SOCIETY GUIDELINE LINKS — Links to society and government-sponsored guidelines from selected countries and regions around the world are provided separately. (See "Society guideline links: Secondary prevention of cardiovascular disease".)

INFORMATION FOR PATIENTS — UpToDate offers two types of patient education materials, “The Basics” and “Beyond the Basics.” The Basics patient education pieces are written in plain language, at the 5th to 6th grade reading level, and they answer the four or five key questions a patient might have about a given condition. These articles are best for patients who want a general overview and who prefer short, easy-to-read materials. Beyond the Basics patient education pieces are longer, more sophisticated, and more detailed. These articles are written at the 10th to 12th grade reading level and are best for patients who want in-depth information and are comfortable with some medical jargon.

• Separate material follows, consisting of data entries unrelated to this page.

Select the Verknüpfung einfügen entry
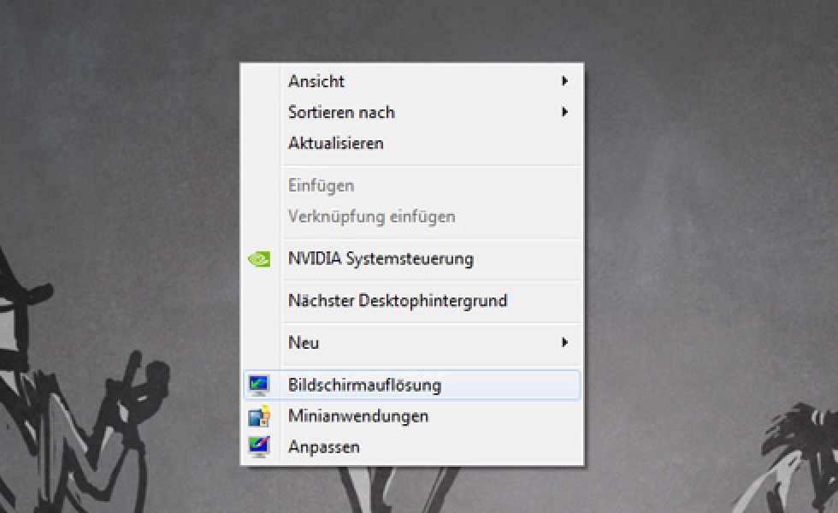 (371, 216)
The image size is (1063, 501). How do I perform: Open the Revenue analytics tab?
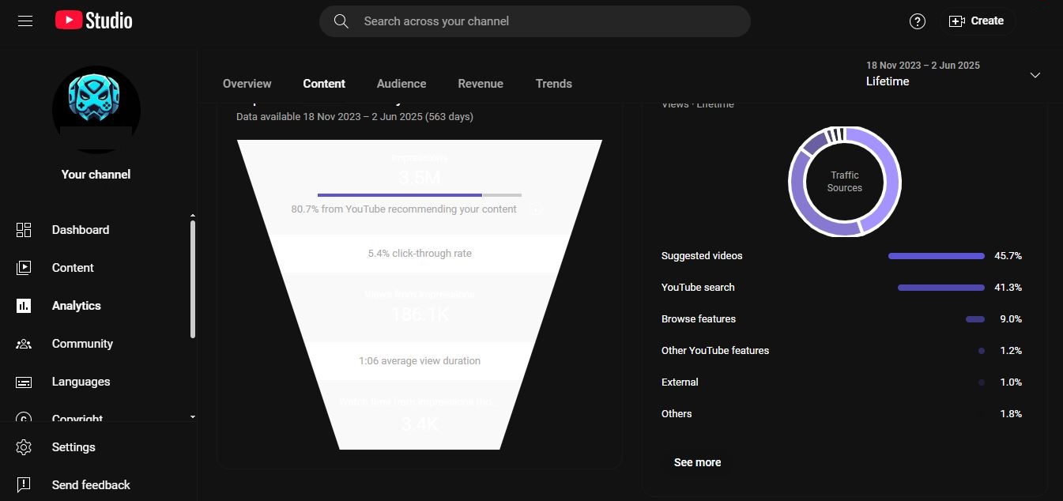point(481,84)
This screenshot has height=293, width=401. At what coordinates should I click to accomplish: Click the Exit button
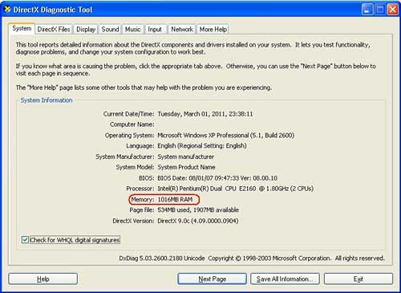pos(358,279)
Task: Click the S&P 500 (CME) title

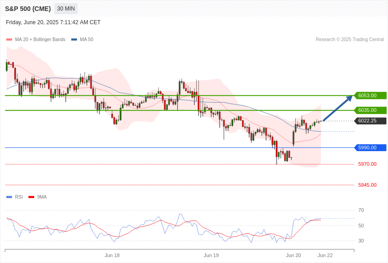Action: pos(28,9)
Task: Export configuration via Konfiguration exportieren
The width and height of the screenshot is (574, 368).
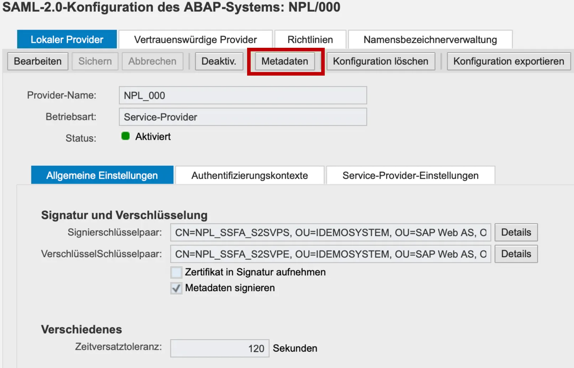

Here are the patient education articles that are relevant to this topic. We encourage you to print or e-mail these topics to your patients. (You can also locate patient education articles on a variety of subjects by searching on “patient info” and the keyword(s) of interest.)

Beyond the Basics topic (see "Patient education: Aspirin in the primary prevention of cardiovascular disease and cancer (Beyond the Basics)")

SUMMARY AND RECOMMENDATIONS

Aspirin produces clinically important and statistically significant reductions in the risk of subsequent myocardial infarction (MI), stroke, and vascular death among a wide range of patients who have survived an occlusive cardiovascular disease (CVD) event. (See 'Efficacy' above.)

Aspirin produces increased risks of major bleeding, particularly from the gastrointestinal tract that are small in relation to the far larger benefits on occlusive vascular events. The use of higher doses above 325 mg/day is associated with higher risks of bleeding. (See 'Bleeding' above.)

For patients with established and stable CVD or those at high risk, we recommend long-term aspirin therapy (Grade 1A). We give 75 to 100 mg/day. (See 'Efficacy' above.)

In patients who are unable to take aspirin, or those with a history of gastrointestinal bleeding, clopidogrel is a reasonable alternative. (See 'Alternatives to aspirin' above.)

We suggest aspirin rather than clopidogrel for secondary prevention (Grade 2B).

For most patients with either established CVD or at high risk who have an indication for long-term oral anticoagulant or novel therapy, we suggest not adding aspirin to reduce the risk of cardiovascular events due to the increased risk of bleeding (Grade 2C). (See 'Anticoagulated patients' above.)